THINGS TO DO>
1. In the skin cancer article, why does Dr. Dickinson say post-docs at the ACCC benefit from a lot of valuable networking? Answer in one to three sentences.
2. In the skin cancer article, copy the passage starting at "David Alberts, M.D., director" and ending at "Sally Dickinson, Ph.D.", substituting "junior researchers" for "young investigators".

SOURCE EXTRACT>
---------------

Career Mentors Bring Young Investigator into Promising Skin Cancer Prevention Work
Cancer Training Branch
Native Americans in the Southwest call Arizona the “land of the endless sky,” yet out of that sky rains a continuous stream of UVB radiation. This type of radiation causes DNA damage that can lead to non-melanoma skin cancer, the most common cancer in the United States accounting for almost two in every five cancer diagnoses.
David Alberts, M.D., director of the Arizona Comprehensive Cancer Center (ACCC) at the University of Arizona (UA), and his colleagues G. Timothy Bowden, Ph.D., deputy director, and Steve Stratton, Ph.D., drug development core leader, are all renowned researchers in the field and work as co-investigators on a Skin Cancer Program Project grant from the NCI. Part of their leadership includes mentoring young investigators that come to work in Tucson, such as Sally Dickinson, Ph.D.
“That’s part of what is so great about the ACCC,” Dr. Dickinson said. “There are about 35 post-docs working here, and we enjoy a high level of access to training and support systems both at the Cancer Center and throughout UA as a whole. The support from and contact with senior investigators is a priority, and so we benefit from a lot of valuable networking.”
Dr. Dickinson has just received her research assistant professorship at UA and is focusing on sulforaphane – a bioactive ingredient in cruciferous vegetables such as broccoli and cauliflower – which Dr. Bowden’s lab is actively investigating as a cancer preventive agent. “One of the standard explanations for sulforaphane’s early experimental success has been activation of the Nrf2 gene,” Dr. Dickinson explained. Nrf2 is widely accepted as an essential transcription factor in protecting humans from oxidative stress-related diseases including UVB-induced damage.

---------------

INFORMATION PROVIDED>

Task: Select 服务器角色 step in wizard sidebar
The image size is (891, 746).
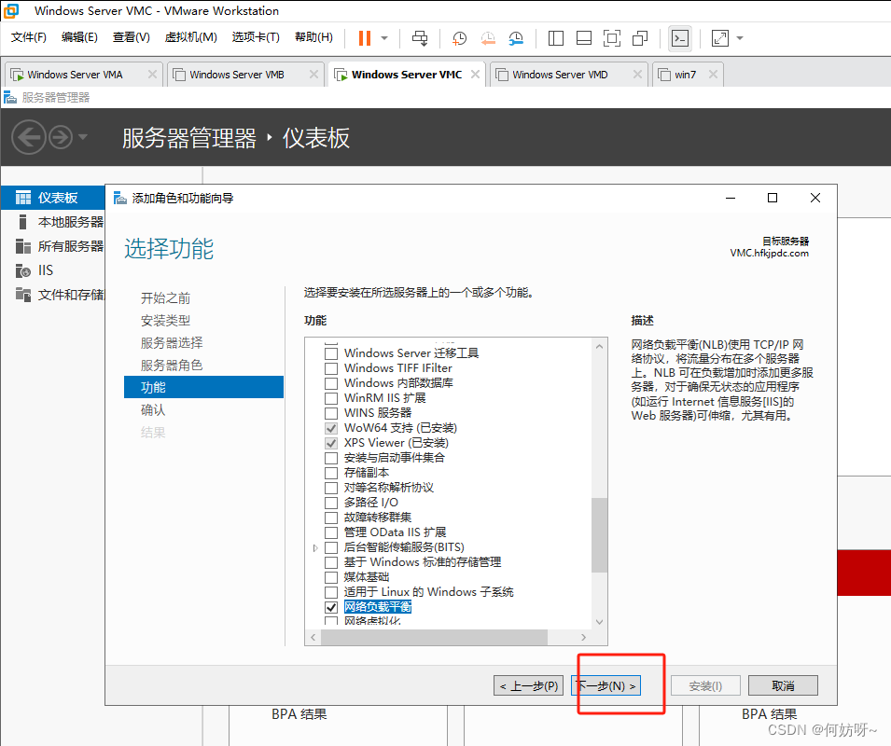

---------------

ANSWER SET>
1. Support from senior investigators and contact with them is a priority at the ACCC. Because of that, the post-docs benefit from a lot of valuable networking.

2.
David Alberts, M.D., director of the Arizona Comprehensive Cancer Center (ACCC) at the University of Arizona (UA), and his colleagues G. Timothy Bowden, Ph.D., deputy director, and Steve Stratton, Ph.D., drug development core leader, are all renowned researchers in the field and work as co-investigators on a Skin Cancer Program Project grant from the NCI. Part of their leadership includes mentoring junior researchers that come to work in Tucson, such as Sally Dickinson, Ph.D.